Medigene AG presents an overview on elevated activity of T cell receptor engineered T cell (TCR-T) therapies when combining Medigenes PD1-41BB switch receptor with T cell receptors (TCRs) targeting different antigens at the Immuno-Oncology Summit Europe June 20-22, 2023 in London, UK. The data provides an overview on the enhanced activity of TCR-T therapy seen with the combination of the PD1-41BB switch receptors with TCRs specific for different target antigens. Irrespective of the target antigen specificity, TCRs combined with the PD1-41BB switches receptor displayed superior T cell functionality in vitro and increased T cell efficacy in vivo as compared to TCR-T cells without the switch receptor ("naked" TCR).

The PD1-41BB costimulatory switch receptor is an highly innovative receptor that enhances TCR-T cell functionality, enabling it to mitigate against the immunosuppressive TME, improve efficacy as well as enable sustained immune responses. In the preclinical models, the expression of the PD1-41 BB switch receptor led to enhanced cytotoxicity and proliferative capacity of TCR-T cells surpassing the capabilities of TCR-T cells expressing the TCR alone ("naked" TCR"). Cancer cell lines exposed to the combination of TCR+PD1-41BB displayed elevated interferon-gamma (IFN) release as a survey parameter of superior TCR-T cell functionality when compared to the naked TCR.

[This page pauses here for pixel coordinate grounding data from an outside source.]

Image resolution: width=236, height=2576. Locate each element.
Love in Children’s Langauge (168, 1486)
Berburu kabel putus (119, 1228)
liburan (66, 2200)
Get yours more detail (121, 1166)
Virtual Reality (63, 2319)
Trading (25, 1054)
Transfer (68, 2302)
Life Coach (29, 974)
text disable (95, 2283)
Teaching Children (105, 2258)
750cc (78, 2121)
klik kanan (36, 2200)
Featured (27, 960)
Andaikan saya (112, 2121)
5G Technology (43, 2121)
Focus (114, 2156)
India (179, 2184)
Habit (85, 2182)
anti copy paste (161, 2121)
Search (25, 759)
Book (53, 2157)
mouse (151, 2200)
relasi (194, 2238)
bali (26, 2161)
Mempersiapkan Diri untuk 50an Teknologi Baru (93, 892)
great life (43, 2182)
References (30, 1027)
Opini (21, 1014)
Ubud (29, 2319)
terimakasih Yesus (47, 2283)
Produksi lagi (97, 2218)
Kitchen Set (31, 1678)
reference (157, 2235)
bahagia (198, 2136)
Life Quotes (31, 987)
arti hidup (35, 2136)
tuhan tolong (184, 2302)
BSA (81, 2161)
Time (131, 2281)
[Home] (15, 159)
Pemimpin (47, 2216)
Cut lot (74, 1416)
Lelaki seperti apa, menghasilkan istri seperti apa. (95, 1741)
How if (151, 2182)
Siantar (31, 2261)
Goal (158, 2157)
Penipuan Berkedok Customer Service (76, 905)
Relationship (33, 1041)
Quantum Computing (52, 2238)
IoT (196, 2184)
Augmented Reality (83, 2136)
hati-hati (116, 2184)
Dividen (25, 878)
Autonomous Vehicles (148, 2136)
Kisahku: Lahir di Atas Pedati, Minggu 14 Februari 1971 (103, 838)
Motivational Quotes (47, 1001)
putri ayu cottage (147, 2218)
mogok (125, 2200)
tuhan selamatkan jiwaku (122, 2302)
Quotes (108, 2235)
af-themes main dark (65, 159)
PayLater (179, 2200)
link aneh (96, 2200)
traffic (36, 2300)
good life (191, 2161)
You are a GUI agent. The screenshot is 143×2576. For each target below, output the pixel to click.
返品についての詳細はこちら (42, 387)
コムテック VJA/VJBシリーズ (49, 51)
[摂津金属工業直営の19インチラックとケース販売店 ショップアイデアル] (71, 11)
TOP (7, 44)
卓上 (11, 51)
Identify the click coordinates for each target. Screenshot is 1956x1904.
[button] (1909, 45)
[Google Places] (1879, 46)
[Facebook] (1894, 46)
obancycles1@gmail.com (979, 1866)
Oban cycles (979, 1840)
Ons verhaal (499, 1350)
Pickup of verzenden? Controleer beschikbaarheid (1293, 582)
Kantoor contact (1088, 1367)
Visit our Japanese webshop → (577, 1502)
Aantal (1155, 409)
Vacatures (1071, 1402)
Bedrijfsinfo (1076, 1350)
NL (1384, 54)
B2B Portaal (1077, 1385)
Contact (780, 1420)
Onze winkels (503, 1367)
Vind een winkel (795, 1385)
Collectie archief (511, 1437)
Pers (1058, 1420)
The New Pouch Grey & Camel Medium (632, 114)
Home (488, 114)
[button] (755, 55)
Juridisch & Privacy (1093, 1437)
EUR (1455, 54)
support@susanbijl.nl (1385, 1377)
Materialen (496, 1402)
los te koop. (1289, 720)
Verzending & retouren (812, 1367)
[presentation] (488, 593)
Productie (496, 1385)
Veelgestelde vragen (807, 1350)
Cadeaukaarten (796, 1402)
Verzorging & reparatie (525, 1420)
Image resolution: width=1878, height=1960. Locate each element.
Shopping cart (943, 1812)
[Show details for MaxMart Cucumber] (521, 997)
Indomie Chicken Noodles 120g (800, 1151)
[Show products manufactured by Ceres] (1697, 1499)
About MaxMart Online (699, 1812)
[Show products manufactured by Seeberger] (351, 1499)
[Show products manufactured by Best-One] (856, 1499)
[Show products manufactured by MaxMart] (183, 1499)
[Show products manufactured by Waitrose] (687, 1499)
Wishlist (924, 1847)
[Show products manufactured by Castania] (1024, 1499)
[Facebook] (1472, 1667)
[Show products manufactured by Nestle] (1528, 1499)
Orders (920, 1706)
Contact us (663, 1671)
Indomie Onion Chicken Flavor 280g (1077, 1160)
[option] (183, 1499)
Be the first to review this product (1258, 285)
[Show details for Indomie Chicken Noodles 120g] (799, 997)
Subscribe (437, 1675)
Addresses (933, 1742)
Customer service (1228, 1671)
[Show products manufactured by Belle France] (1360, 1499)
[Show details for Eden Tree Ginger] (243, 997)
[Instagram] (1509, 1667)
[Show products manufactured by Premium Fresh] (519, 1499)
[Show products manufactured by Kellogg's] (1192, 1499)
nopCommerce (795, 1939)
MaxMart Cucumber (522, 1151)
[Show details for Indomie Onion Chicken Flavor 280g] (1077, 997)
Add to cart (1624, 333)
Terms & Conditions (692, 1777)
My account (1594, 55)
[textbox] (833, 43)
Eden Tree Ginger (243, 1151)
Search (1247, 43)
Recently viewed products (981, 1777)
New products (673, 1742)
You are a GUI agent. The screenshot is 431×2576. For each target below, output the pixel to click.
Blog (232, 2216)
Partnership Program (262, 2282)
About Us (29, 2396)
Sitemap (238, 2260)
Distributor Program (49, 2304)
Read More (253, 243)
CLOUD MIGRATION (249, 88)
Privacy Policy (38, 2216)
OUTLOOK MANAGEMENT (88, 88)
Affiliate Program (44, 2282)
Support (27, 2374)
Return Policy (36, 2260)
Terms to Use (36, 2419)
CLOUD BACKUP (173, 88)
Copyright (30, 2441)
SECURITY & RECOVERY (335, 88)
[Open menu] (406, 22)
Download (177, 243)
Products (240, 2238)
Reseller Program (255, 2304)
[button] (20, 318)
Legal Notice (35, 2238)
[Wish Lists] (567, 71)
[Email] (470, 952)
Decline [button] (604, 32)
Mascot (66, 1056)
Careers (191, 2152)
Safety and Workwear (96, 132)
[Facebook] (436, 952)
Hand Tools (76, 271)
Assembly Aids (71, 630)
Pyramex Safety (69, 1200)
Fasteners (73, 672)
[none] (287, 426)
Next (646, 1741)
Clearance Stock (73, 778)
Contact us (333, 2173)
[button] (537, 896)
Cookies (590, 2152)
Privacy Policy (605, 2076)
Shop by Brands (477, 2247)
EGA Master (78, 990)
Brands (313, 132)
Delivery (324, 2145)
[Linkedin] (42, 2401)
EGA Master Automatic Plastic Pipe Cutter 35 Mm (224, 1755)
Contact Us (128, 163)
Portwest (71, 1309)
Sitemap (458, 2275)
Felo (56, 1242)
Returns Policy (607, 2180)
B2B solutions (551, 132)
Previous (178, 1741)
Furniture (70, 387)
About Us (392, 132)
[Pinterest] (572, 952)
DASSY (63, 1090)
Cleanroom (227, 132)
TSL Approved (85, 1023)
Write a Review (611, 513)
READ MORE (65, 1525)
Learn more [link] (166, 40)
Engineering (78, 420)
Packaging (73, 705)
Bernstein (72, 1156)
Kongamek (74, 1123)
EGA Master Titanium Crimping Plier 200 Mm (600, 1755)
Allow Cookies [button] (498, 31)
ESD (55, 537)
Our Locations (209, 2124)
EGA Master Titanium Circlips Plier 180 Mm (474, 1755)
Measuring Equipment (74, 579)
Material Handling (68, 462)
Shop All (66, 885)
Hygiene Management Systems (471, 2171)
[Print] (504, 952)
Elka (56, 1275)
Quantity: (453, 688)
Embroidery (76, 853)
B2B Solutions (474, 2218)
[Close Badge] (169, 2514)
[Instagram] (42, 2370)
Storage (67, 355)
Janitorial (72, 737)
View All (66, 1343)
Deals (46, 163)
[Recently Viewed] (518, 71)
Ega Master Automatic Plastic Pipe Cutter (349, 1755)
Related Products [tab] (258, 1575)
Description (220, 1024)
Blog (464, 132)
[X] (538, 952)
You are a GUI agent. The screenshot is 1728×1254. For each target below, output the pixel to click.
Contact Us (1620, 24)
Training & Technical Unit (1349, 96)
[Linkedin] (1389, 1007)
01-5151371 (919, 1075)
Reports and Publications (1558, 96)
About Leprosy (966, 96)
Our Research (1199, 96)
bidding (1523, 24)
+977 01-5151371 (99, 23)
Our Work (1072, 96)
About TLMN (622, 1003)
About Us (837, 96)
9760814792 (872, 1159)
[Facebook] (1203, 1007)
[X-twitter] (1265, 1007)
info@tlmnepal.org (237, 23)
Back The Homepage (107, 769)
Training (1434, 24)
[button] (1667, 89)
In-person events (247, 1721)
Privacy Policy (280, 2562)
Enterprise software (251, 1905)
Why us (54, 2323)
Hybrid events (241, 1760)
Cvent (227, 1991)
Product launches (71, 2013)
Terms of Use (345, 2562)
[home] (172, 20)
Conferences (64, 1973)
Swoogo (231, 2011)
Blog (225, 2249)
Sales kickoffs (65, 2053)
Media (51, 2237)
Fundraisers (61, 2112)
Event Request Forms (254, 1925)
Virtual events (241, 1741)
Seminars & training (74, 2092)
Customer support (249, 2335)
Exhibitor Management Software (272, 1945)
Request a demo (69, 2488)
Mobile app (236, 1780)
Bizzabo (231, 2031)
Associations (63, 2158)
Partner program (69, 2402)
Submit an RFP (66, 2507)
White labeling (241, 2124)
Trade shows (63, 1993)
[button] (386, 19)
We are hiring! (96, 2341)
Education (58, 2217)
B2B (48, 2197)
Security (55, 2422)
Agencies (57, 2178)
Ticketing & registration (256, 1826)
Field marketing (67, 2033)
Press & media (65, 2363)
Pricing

The observed effect was restricted to cell lines expressing both the appropriate antigen and PD-L1, underpinning the specificity of the TCR in combination with the PD1-41 BB switches receptor. In presence of the PD1-41B switch receptor, enhanced TCR-T cell proliferation and elevated killing ability of 3D tumor spheroids was detected as compared to the naked TCR; Also, a stem cell-like and central memory T cells were maintanted in presence of the combination of TCR+ PD1-41BB and were comparable to the levels observed for the naked TCR. The killing efficacy of TCR-T cells in vivo was dependent on the antigen expression on tumor cells.

In presence of high levels of antigen, the naked TCR prolonged survival in vivo and attenuated tumor growth compared to cancer cellsexpression with low levels of antigen. Exposure to TCR-T cells co-expressing the combination of TCR+PD1-41BB restored the anti-tumor effects in cancer cells with low antigen levels. The combination of TCR+PD1-41BB exhibited remarkable clinical efficacy in these preclinical in vivo xenograft models, also in cancer cells displaying low levels of targetable antigen.